== Sağlanan veriler

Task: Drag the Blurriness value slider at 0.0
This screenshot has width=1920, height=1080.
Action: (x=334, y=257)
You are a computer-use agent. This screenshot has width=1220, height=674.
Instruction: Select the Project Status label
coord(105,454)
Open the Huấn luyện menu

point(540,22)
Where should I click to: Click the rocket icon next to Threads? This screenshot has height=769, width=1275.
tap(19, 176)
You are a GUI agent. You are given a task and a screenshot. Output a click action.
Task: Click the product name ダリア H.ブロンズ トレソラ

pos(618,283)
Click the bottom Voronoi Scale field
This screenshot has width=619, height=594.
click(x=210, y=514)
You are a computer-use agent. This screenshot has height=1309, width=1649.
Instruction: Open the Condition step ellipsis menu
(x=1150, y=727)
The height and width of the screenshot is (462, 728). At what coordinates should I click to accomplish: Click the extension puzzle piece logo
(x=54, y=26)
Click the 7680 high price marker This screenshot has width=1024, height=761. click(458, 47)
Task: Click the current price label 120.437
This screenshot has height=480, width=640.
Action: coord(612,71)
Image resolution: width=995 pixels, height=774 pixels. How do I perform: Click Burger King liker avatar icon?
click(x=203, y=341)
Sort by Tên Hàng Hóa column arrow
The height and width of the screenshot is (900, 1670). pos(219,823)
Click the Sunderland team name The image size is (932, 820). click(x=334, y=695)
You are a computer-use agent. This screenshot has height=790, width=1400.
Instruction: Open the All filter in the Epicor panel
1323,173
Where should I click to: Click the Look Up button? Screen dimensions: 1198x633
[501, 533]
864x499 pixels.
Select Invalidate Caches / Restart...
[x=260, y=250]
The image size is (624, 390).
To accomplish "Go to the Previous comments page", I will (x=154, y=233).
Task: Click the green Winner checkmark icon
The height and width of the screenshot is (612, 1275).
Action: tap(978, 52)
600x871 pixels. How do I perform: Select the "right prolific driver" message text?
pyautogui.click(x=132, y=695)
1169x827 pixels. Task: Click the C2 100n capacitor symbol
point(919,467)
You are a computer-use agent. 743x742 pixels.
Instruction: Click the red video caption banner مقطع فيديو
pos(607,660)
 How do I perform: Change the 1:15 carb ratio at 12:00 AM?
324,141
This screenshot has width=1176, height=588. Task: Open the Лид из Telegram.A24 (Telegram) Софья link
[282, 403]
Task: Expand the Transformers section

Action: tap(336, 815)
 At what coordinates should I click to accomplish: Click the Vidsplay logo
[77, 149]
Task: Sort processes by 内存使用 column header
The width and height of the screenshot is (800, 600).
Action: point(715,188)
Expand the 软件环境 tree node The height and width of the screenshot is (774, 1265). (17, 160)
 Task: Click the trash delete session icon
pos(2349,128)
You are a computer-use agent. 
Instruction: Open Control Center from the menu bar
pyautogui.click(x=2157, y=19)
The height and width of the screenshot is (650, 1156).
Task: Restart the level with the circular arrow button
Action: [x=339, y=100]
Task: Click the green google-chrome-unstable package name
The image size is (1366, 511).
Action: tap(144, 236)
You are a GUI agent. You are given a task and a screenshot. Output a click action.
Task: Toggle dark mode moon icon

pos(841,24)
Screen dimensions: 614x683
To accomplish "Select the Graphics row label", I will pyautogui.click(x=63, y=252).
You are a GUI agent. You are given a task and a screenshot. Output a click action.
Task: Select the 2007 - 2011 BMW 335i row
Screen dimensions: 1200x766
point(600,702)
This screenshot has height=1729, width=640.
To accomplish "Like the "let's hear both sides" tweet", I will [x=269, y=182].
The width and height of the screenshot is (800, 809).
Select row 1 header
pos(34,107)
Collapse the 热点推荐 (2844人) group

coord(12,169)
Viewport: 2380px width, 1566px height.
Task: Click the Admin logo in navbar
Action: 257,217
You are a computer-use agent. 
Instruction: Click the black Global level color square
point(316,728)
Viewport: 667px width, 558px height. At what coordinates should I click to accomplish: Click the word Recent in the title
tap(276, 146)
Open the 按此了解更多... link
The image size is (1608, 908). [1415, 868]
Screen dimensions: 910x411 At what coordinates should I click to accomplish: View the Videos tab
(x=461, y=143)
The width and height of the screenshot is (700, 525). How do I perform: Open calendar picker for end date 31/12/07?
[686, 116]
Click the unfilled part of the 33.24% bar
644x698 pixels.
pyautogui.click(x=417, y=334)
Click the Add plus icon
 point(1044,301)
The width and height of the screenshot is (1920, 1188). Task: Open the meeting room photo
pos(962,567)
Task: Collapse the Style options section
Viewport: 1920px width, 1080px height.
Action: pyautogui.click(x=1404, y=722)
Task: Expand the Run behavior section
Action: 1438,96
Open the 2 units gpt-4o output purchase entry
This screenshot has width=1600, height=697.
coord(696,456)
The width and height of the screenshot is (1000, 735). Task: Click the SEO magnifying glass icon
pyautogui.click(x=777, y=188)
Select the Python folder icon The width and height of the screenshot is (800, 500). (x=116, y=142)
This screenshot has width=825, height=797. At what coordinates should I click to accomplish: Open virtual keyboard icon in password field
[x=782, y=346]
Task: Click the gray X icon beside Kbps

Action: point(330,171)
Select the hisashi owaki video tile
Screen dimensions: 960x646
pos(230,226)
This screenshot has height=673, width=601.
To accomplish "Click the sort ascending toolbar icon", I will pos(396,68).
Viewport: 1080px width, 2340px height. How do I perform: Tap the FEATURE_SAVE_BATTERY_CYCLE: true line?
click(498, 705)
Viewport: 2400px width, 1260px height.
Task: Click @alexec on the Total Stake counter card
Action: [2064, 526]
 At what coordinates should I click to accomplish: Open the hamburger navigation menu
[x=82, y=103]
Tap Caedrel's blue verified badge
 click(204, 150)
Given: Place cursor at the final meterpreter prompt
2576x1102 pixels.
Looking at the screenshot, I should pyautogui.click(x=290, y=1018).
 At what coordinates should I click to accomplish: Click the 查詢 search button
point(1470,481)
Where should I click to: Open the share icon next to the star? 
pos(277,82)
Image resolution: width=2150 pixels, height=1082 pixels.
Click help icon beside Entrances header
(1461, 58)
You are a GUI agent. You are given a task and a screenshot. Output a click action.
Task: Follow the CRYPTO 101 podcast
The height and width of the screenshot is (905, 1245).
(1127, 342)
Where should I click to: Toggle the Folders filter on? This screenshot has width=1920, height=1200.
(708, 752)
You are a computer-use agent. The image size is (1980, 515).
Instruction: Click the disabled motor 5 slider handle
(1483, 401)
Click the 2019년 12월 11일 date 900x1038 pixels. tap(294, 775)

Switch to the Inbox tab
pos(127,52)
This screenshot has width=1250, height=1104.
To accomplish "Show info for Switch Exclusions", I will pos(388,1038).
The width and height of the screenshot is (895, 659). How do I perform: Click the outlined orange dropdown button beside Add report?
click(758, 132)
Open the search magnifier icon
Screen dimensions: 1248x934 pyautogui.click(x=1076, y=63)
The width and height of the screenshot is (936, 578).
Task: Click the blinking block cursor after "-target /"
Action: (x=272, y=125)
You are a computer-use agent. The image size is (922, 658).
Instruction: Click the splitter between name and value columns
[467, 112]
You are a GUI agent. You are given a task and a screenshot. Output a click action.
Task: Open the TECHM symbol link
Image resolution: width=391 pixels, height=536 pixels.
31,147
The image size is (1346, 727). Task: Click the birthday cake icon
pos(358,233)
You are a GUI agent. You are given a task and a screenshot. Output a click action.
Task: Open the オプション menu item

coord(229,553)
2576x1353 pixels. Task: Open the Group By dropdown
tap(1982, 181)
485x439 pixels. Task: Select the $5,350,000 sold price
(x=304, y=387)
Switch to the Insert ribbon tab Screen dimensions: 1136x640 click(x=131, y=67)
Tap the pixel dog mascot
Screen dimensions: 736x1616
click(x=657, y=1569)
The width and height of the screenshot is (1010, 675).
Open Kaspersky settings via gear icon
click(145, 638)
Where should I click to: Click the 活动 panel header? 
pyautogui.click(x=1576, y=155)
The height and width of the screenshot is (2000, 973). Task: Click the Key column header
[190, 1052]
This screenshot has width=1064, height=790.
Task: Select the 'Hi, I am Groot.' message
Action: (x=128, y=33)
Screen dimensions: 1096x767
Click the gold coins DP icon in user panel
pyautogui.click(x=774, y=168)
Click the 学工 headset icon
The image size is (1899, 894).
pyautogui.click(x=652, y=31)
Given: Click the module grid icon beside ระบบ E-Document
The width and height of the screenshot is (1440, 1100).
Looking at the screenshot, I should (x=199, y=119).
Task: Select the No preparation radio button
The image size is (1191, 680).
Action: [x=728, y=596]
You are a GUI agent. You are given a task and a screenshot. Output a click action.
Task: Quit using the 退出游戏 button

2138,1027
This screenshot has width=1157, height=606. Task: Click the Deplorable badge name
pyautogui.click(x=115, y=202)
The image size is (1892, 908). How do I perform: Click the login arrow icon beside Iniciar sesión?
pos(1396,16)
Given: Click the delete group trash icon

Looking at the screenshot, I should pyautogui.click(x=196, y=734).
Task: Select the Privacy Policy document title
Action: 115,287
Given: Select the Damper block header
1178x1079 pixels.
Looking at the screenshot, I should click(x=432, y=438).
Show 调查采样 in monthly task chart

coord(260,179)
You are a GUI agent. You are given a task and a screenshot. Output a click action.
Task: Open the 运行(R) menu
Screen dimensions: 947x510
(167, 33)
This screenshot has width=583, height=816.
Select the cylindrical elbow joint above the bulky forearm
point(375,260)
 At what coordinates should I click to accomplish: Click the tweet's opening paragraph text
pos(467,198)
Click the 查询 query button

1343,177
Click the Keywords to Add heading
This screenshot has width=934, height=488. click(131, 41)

====

_Görev tanımı_. Listenin ilk satırından "tap(19, 176)" geçen satıra kadar, bu satır da dahil, tüm satırları aynen yazın.

_Çözüm_.
Task: Drag the Blurriness value slider at 0.0
This screenshot has width=1920, height=1080.
Action: (x=334, y=257)
You are a computer-use agent. This screenshot has width=1220, height=674.
Instruction: Select the Project Status label
coord(105,454)
Open the Huấn luyện menu

point(540,22)
Where should I click to: Click the rocket icon next to Threads? This screenshot has height=769, width=1275.
tap(19, 176)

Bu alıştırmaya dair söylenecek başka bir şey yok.